(Collected data entries)
- - -
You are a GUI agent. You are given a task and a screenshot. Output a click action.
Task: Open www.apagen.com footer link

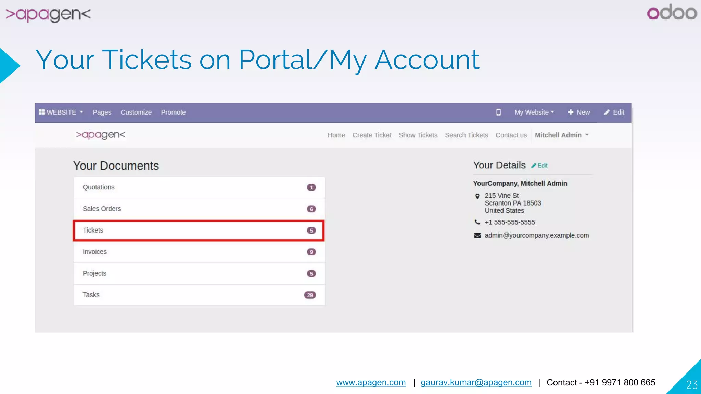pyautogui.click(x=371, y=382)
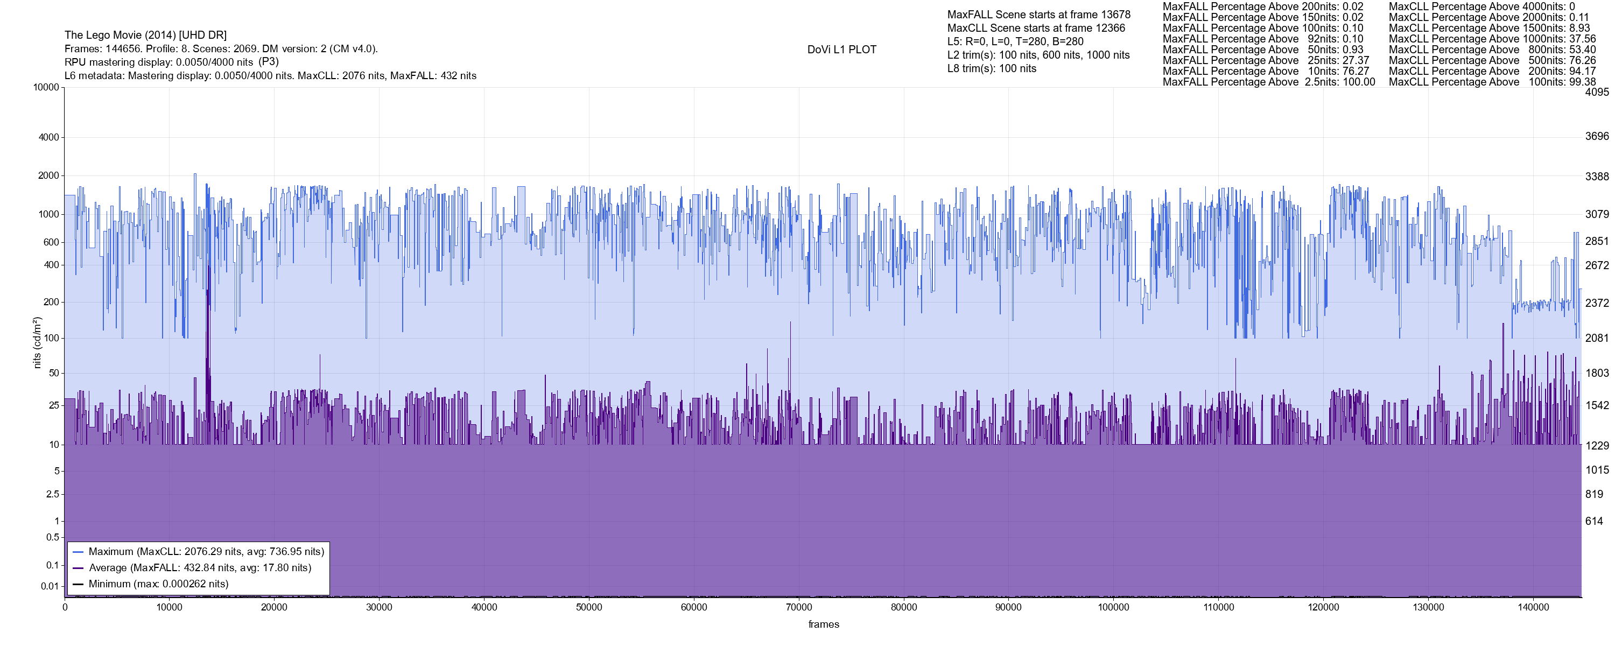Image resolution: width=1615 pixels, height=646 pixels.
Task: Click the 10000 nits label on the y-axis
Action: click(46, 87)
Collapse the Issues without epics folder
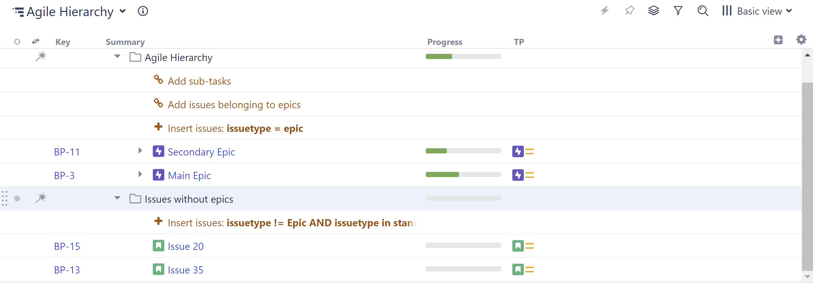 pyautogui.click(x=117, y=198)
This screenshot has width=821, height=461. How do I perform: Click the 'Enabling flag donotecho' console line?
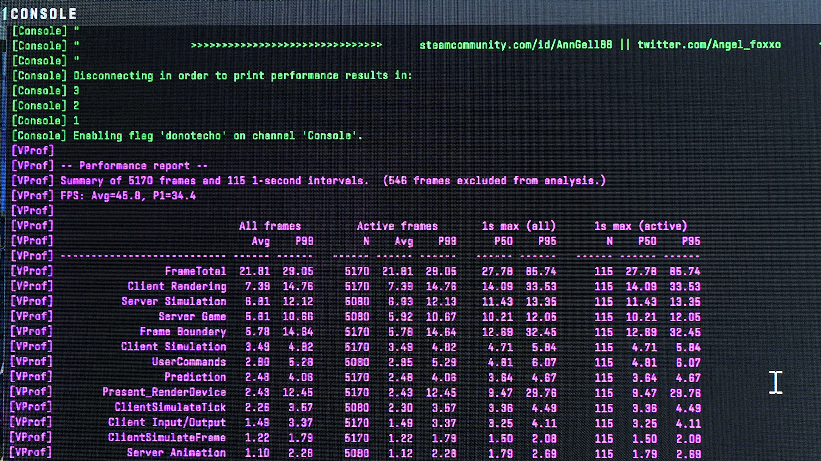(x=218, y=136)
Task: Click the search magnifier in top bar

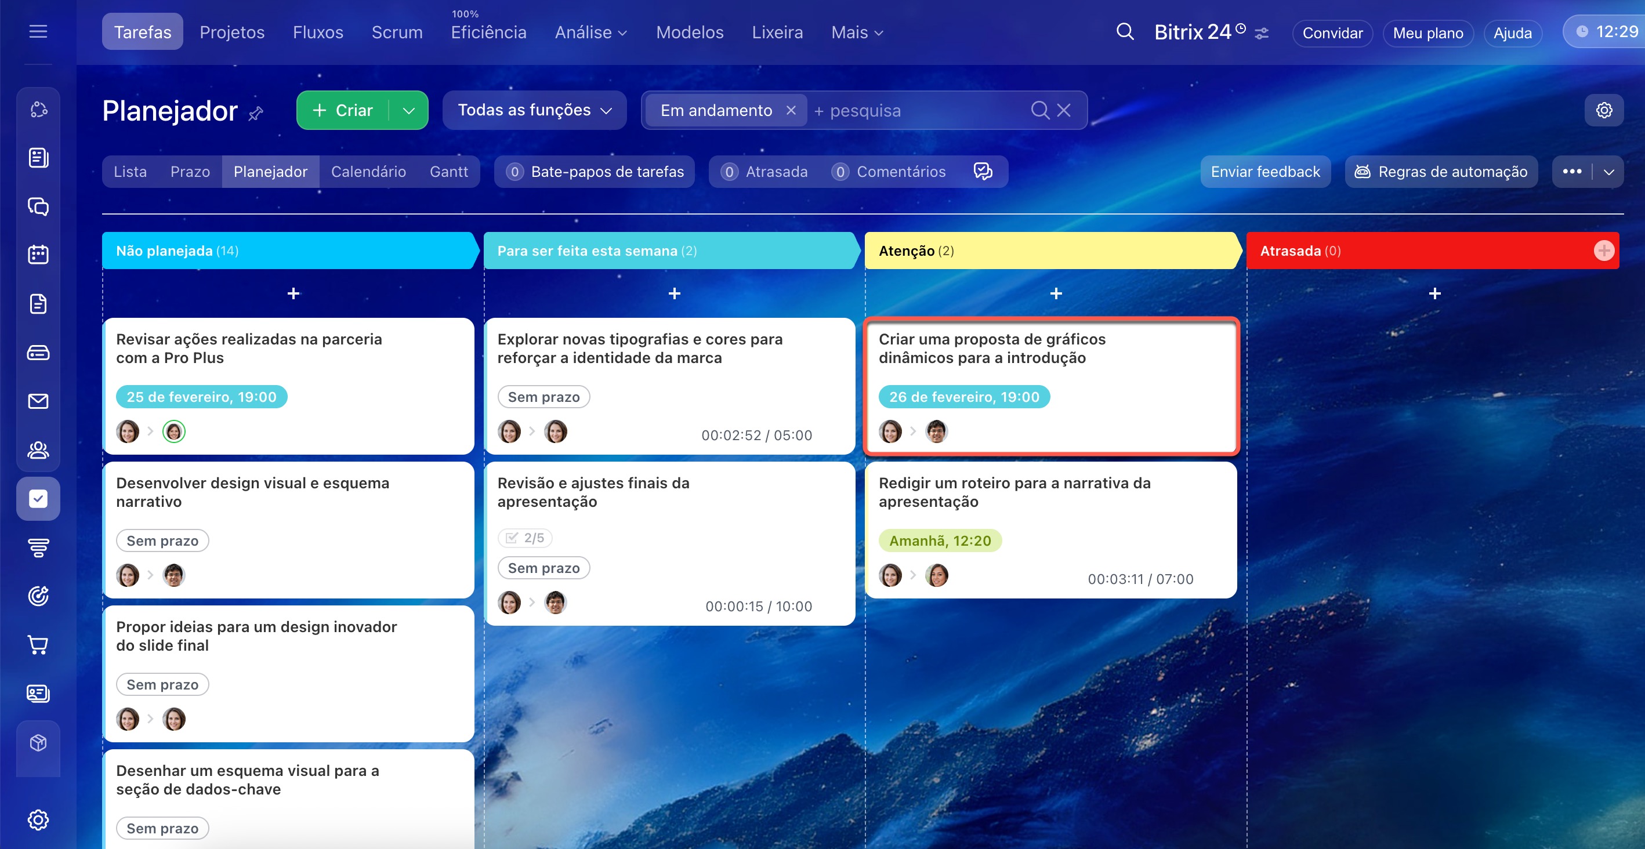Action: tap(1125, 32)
- - -
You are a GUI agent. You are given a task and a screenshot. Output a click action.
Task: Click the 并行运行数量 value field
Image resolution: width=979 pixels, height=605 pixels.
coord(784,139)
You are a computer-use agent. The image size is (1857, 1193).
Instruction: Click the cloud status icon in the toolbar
- - -
Output the lines above exactly, but only those between the line holding "You are a computer-use" and the line holding "Instruction: Click the", inclusive.

You are a computer-use agent. The image size is (1857, 1193).
Instruction: Click the cloud status icon in the toolbar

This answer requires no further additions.